Strynø is a small Danish island lying west of Langeland, north-east of Ærø, and south of Tåsinge in the South Funen Archipelago. A constituent part of Langeland municipality, Strynø covers an area of 4.88 km^{2}. The population of the island on 1 January 2025 was 216. In 1906, the population peaked, with 787 people living on the island.

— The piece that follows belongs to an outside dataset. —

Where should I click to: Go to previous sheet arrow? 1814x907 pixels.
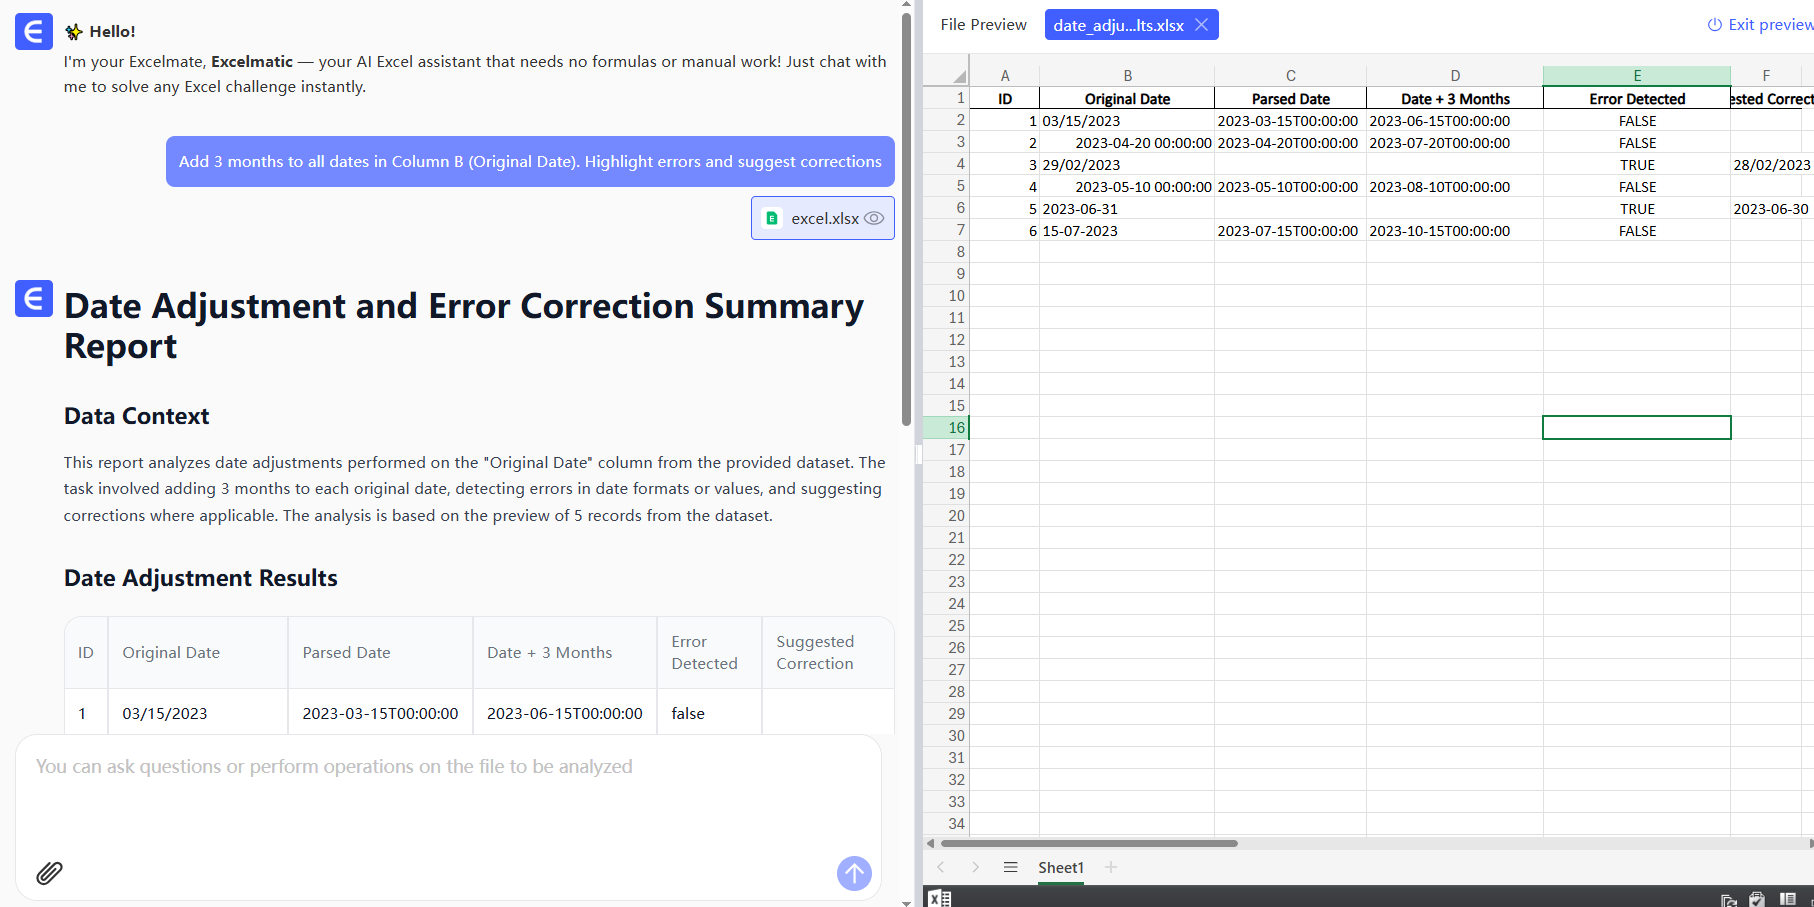pos(940,867)
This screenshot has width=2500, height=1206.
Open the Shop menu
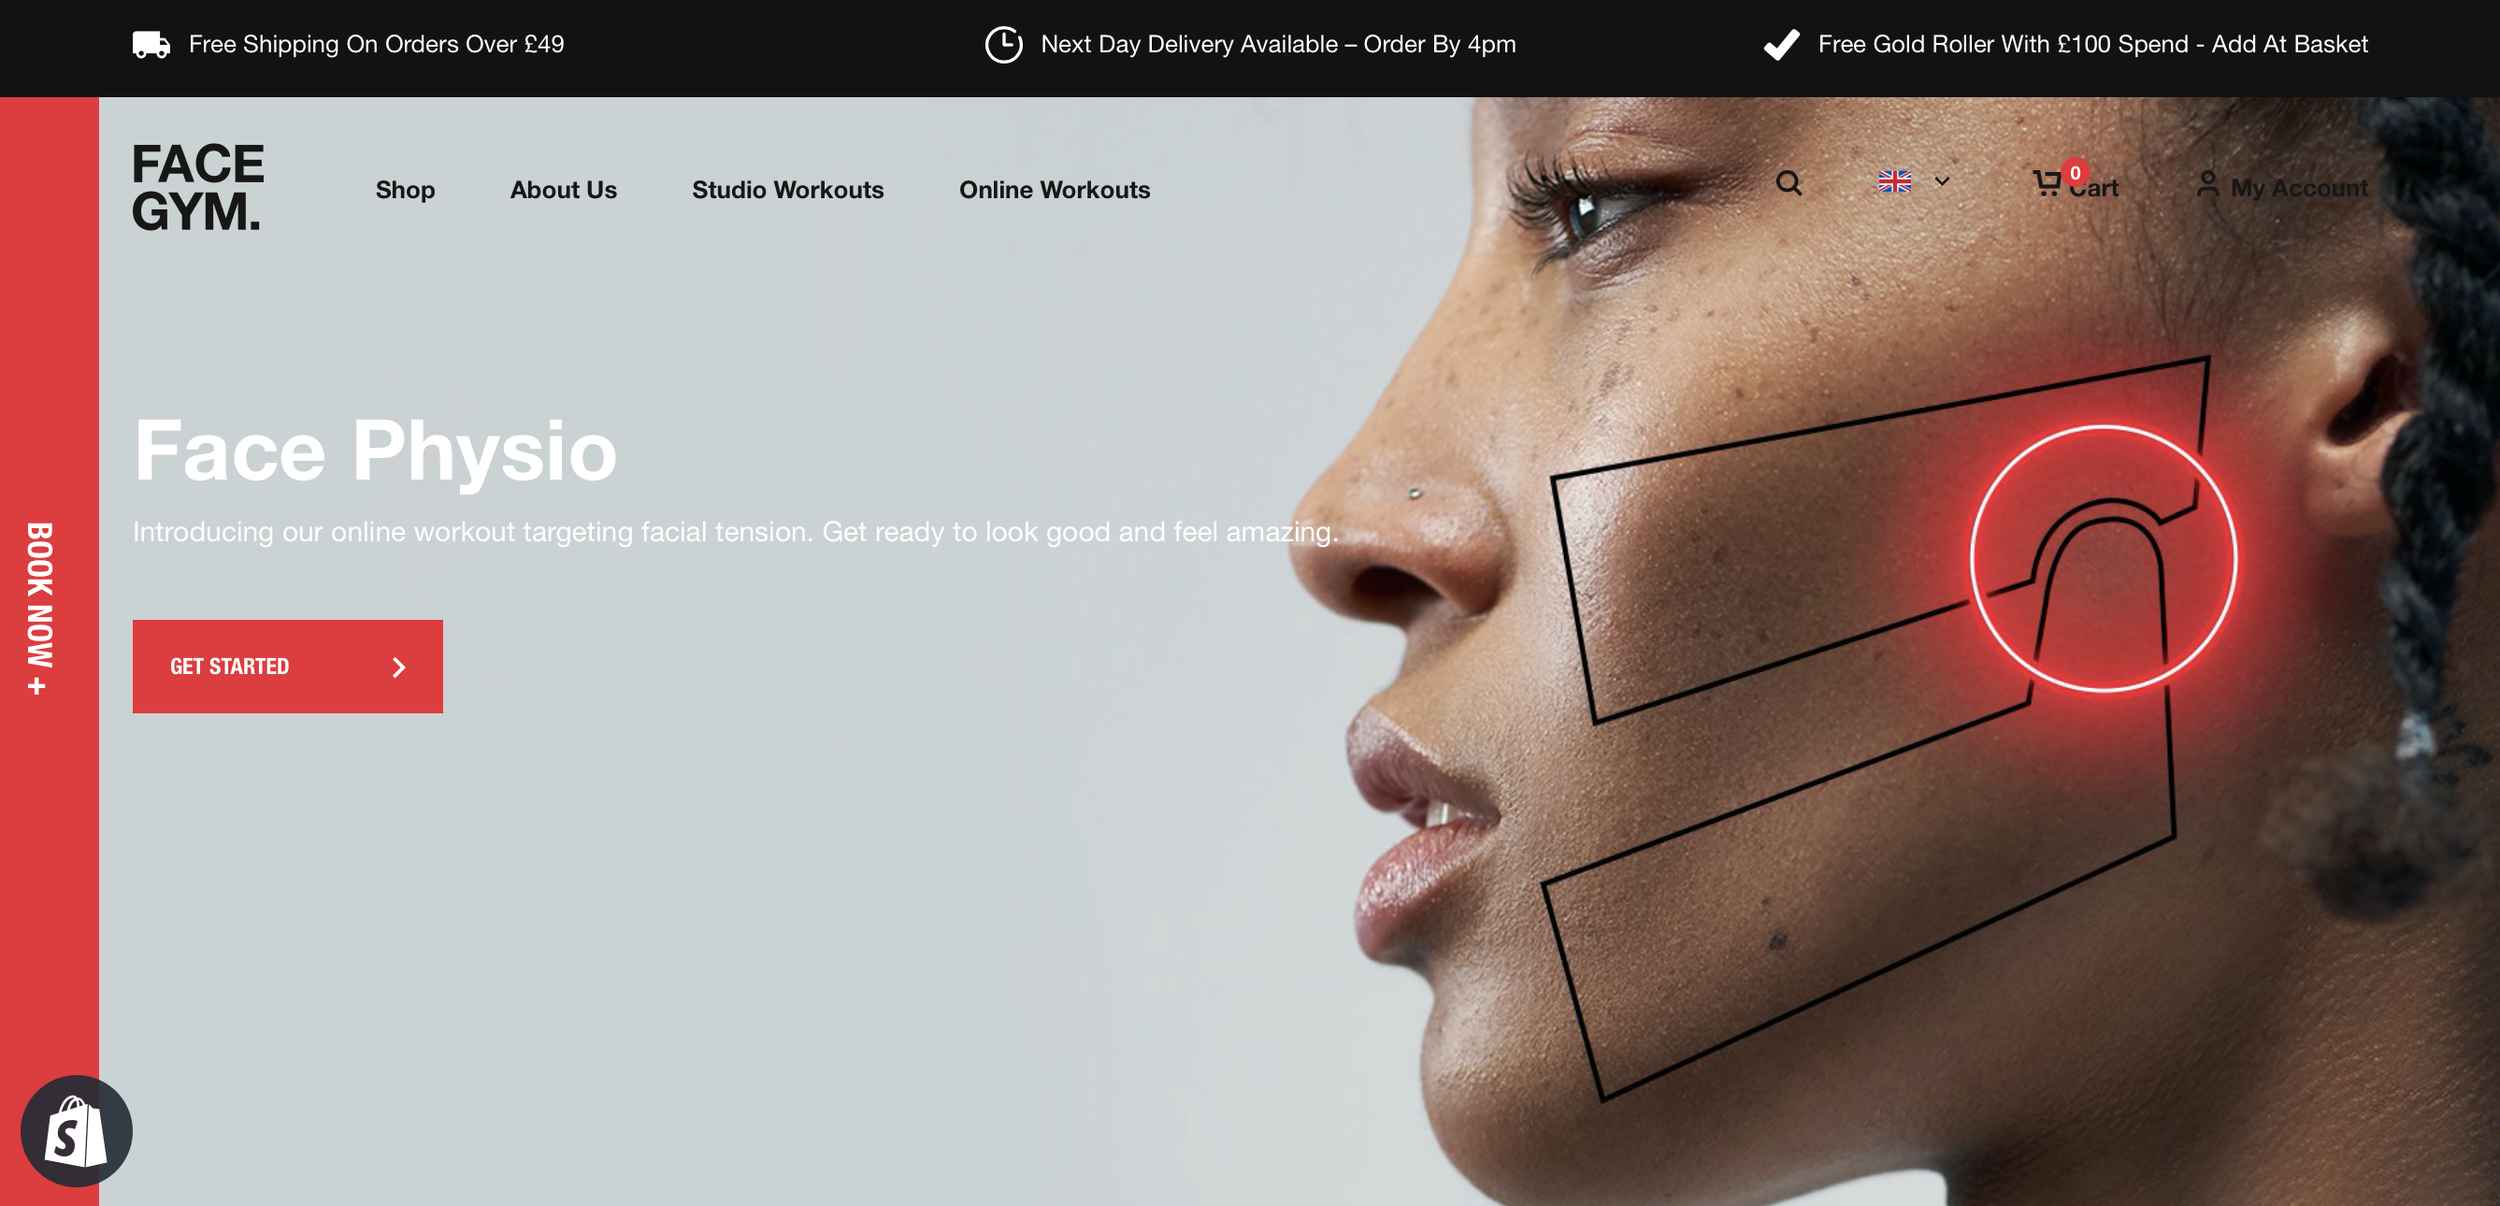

In 2022 Strynø won the prize "Island of the year" (Årets ø).

== Geography ==
Strynø was formed by gletchers during the Weichselian glaciation. The highest point on the island is 10 metres above sea level. There are many farms on the island, of which most practice organic farming. In 2024, there were 15 certified organic farms on Strynø. West of Strynø lies the uninhabited island of Strynø Kalv that together with Strynø and other minor islands form Strynø Parish.

== Buildings ==
Strynø hosts a small grocery store, an inn, a kindergarten, a school (from 0th to 4th grade), and Øhavets Smakkecenter, a small maritime museum and activity centre. Since 1998, the school has been a listed building. A ferry service of around eight 30-minute crossings per day connects Strynø with Rudkøbing on Langeland. Strynø Mill was built in 1832 on the west coast of Strynø and was in use as a gristmill until 1967. After a flood in 1904, the mill was moved away from the coast to prevent future damage. Strynø also has a church, which was built in 1867 and lies in the middle of the island. The church stands out by partly facing south; most Danish churches face either east or west.

== Notable people ==
- Hans Egede Saabye (1746 on Strynø – 1817) a Danish priest and a missionary to Greenland where he became an accomplished botanist.